ECLI:NL:RBBRE:2008:BF0043
Rechtbank Breda
- Eerste aanleg - meervoudig
- Rechtspraak.nl
Verplichte verzekering voor AWBZ en opgewekt vertrouwen bij belastinginspecteur
In deze zaak, behandeld door de Rechtbank Breda op 23 juli 2008, staat de vraag centraal of de belanghebbende, die in Duitsland woont en pensioen en AOW uit Nederland ontvangt, terecht premie AWBZ is ingehouden. De rechtbank oordeelt dat de belanghebbende op basis van de Nederlandse wetgeving en de Europese Verordening (nr. 1408/71) verplicht verzekerd is voor de AWBZ en dus premieplichtig is. Echter, het beroep van de belanghebbende op opgewekt vertrouwen slaagt. De rechtbank stelt vast dat de inspecteur in Groningen in 2002 en 2003 het standpunt heeft ingenomen dat er geen AWBZ-premie verschuldigd was, en dat deze inspecteur een weloverwogen standpunt heeft ingenomen. De inspecteur van Belastingdienst Limburg, die in 2004 de bevoegde inspecteur was, is gebonden aan het standpunt van zijn collega in Groningen.

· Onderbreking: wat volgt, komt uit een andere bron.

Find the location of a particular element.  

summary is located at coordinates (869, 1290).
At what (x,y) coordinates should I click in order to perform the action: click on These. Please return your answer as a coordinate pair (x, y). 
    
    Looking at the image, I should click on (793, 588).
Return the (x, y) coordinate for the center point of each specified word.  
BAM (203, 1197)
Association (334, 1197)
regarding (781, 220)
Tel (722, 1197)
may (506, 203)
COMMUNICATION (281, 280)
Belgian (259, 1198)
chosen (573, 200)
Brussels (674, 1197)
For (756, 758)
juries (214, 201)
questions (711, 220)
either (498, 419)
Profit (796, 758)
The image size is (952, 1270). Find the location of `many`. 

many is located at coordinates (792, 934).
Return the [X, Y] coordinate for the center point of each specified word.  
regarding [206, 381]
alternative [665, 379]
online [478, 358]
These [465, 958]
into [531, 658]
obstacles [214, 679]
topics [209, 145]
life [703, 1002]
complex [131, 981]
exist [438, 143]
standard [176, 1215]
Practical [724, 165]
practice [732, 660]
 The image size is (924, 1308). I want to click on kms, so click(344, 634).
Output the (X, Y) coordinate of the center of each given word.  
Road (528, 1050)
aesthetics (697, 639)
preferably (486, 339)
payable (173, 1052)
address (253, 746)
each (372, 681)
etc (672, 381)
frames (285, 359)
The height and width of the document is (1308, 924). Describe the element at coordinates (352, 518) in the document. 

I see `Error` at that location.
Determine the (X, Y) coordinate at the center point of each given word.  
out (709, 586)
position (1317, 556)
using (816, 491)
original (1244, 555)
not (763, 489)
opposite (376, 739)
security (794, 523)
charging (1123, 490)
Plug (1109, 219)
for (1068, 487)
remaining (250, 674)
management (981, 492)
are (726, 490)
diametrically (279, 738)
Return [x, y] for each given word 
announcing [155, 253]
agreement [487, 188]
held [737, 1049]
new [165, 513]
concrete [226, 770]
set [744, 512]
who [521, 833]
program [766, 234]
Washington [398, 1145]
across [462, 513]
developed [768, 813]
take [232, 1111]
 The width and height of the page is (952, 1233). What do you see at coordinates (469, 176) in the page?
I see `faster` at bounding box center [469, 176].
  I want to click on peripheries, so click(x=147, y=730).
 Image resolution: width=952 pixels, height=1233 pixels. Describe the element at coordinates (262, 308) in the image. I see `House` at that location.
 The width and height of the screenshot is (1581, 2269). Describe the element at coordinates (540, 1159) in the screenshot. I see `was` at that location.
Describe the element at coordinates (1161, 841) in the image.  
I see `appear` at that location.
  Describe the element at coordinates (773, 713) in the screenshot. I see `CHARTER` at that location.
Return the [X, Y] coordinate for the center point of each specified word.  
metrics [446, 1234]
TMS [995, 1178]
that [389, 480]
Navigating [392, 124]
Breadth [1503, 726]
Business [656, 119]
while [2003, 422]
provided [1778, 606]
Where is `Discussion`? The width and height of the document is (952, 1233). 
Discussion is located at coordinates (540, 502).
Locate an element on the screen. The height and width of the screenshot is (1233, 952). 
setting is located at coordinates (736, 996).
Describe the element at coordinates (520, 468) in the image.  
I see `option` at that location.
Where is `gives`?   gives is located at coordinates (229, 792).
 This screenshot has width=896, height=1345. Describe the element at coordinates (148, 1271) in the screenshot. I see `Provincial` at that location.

De rechtbank verklaart het beroep gegrond, vernietigt de uitspraak op bezwaar en vermindert de aanslag tot een berekend zonder heffing van premie AWBZ. Tevens gelast de rechtbank dat de Staat het door belanghebbende betaalde griffierecht van € 39 vergoedt. De rechtbank gaat voorbij aan een eventuele niet-inachtneming van de hoorplicht, omdat de belanghebbende zich hier niet op beroept. Tegen deze uitspraak kunnen partijen binnen zes weken hoger beroep instellen bij het gerechtshof te ‘s-Hertogenbosch.
De rechtbank concludeert dat de inspecteur in [woonplaats] het vertrouwen heeft opgewekt dat er geen AWBZ-premie verschuldigd was, en dat deze inspecteur gebonden is aan het standpunt dat door zijn voorganger is ingenomen. De uitspraak benadrukt de complexiteit van de regelgeving rondom sociale zekerheid en de rol van de belastinginspecteur in het opwekken van vertrouwen bij belastingplichtigen.